L'affaire, donc, a d'abord porté sur les marques de commerce, puis sur le droit d'auteur protégeant les annuaires en tant qu'œuvres originales de compilation puis, enfin, sur le droit d'auteur existant relativement à la compilation des inscriptions en colonne contenues dans ces annuaires. La compilation que devait examiner le juge de première instance n'était plus l'annuaire dans son ensemble, que je qualifierais de compilation principale, mais des parties de cet annuaire, savoir les inscriptions en colonne, lesquelles constituent en elles-mêmes ce que je décrirais comme une sous-compilation.

Dans ces circonstances, on peut difficilement reprocher au juge de première instance d'avoir d'abord examiné les sous-compilations, car la compilation principale n'était plus en cause. De fait, le juge de première instance a bien suivi la méthode préconisée par lord Reid: elle a examiné l'arrangement général de la sous-compilation, plutôt que les parties de celle-ci, formées de données à l'égard de la plupart desquelles l'appelante ne revendiquait pas de droit d'auteur.

C'est l'avocat de l'appelante qui n'a pas employé la bonne méthode. Il soutient que le juge de première instance, ayant affirmé dès le départ que14:

. . . le processus adopté par Télé-Direct et conduisant à la "présentation" ou à l'arrangement général des "Pages Jaunes" et des "Yellow Pages", sur lequel la défenderesse admet l'existence d'un droit d'auteur, est un système complexe, très contrôlé et à multiples niveaux, assorti de toutes sortes d'échéances et de calendriers et de moyens divers de s'assurer de l'exactitude des renseignements et des annonces.

elle ne pouvait plus conclure à l'absence d'originalité de la compilation.

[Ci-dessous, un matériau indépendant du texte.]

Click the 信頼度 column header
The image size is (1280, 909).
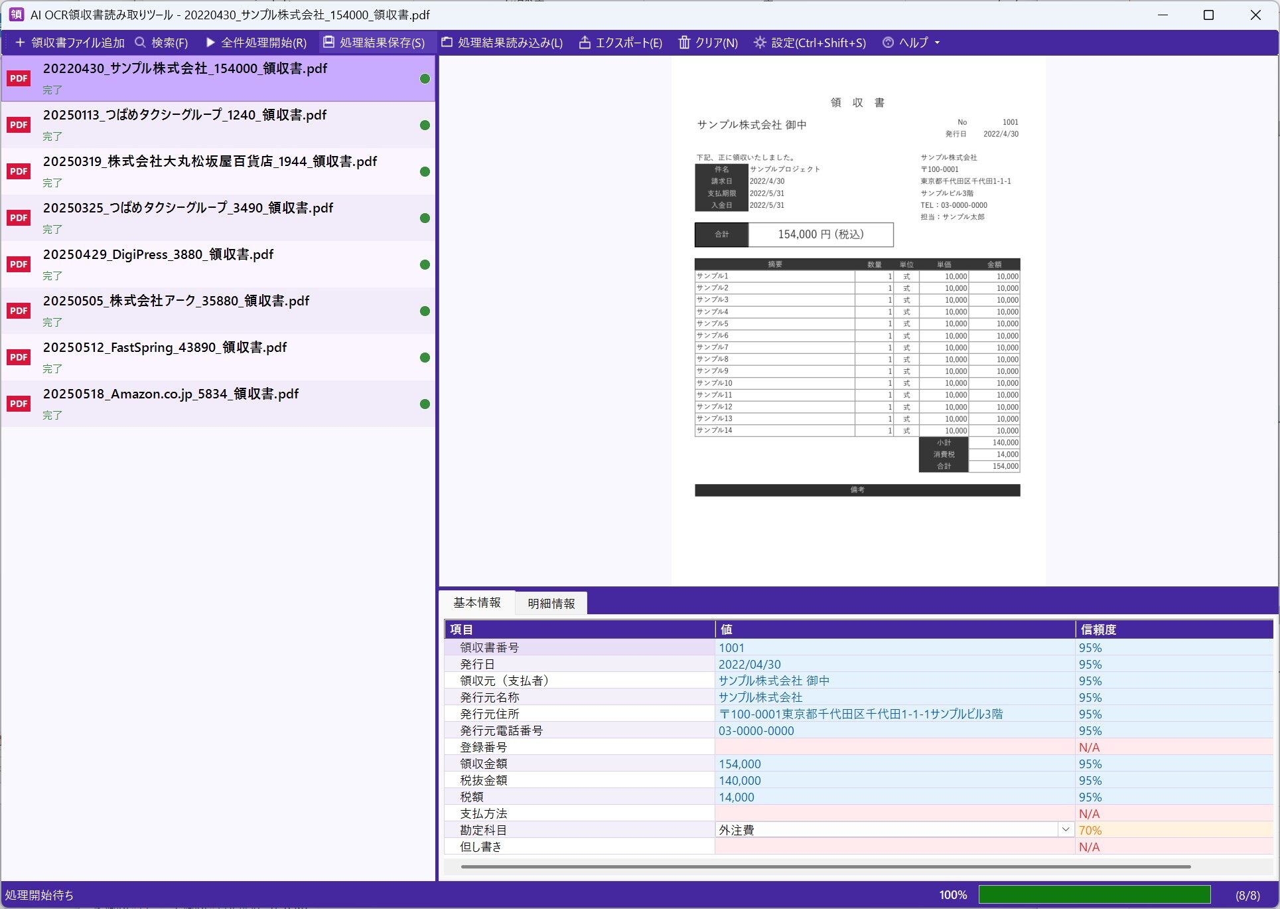pos(1098,629)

L'avocat a pu perdre de vue le fait que la question n'était plus de savoir s'il y avait un droit d'auteur sur les annuaires de Pages Jaunes (la compilation principale), mais s'il y en avait un sur la compilation des renseignements contenus dans ces annuaires (la sous-compilation). L'avocat ayant tenté d'établir l'existence du droit d'auteur sur une partie de la compilation principale, la Cour ne pouvait faire autrement que de commencer son analyse par cette même partie. Cette méthode est de toute évidence la plus correcte lorsque l'œuvre pour laquelle la protection du droit d'auteur est revendiquée est une compilation de données au sein d'une compilation plus vaste.

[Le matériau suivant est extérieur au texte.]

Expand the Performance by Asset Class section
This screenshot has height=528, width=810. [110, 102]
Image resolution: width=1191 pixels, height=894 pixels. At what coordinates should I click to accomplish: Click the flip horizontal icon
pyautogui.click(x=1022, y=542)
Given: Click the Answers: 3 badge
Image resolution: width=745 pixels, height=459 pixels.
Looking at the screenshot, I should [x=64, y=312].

b)  Le critère de l'originalité

Essentiellement, la compilation, pour être originale, doit être une œuvre que son auteur a créée de façon indépendante et qui, par les choix dont elle résulte et par son arrangement, dénote un degré minimal de talent, de jugement et de travail. Ce n'est pas une haute exigence, mais c'en est une. S'il en était autrement, n'importe quel type de choix ou d'arrangement suffirait, puisque ces opérations supposent un certain effort intellectuel. Toutefois, la Loi est claire: seules les œuvres originales sont protégées. Il se peut donc que certaines compilations ne satisfassent pas à ce critère. L'avocat de l'appelante a accordé une importance considérable, pour ne pas dire démesurée, à la quantité de travail demandée par la compilation principale, mais il a peu parlé du travail requis pour l'élaboration de la sous-compilation, et encore moins du talent et du jugement. Le paragraphe 129 de son exposé des faits et du droit décrit bien sa position:

[traduction] 129. . . . Le point que le juge paraît examiner de façon inadéquate est la question de la suffisance de l'originalité du travail cumulatif apporté par Télé-Direct pour:

i) organiser les renseignements sur les abonnés reçus non classés de BELL CANADA;

ii) vérifier les titres de rubrique donnés par BELL CANADA et faire les corrections appropriées;

iii) voir à ce que des entreprises figurent sous plus d'une rubrique;

iv) recueillir et ajouter aux données fournies par BELL CANADA des renseignements comme les numéros de télécopieur, les marques de commerce, le nombre d'années d'exploitation et tout autre renseignement paraissant dans les annuaires de PAGES JAUNES de TÉLÉ-DIRECT et copiés par ABI.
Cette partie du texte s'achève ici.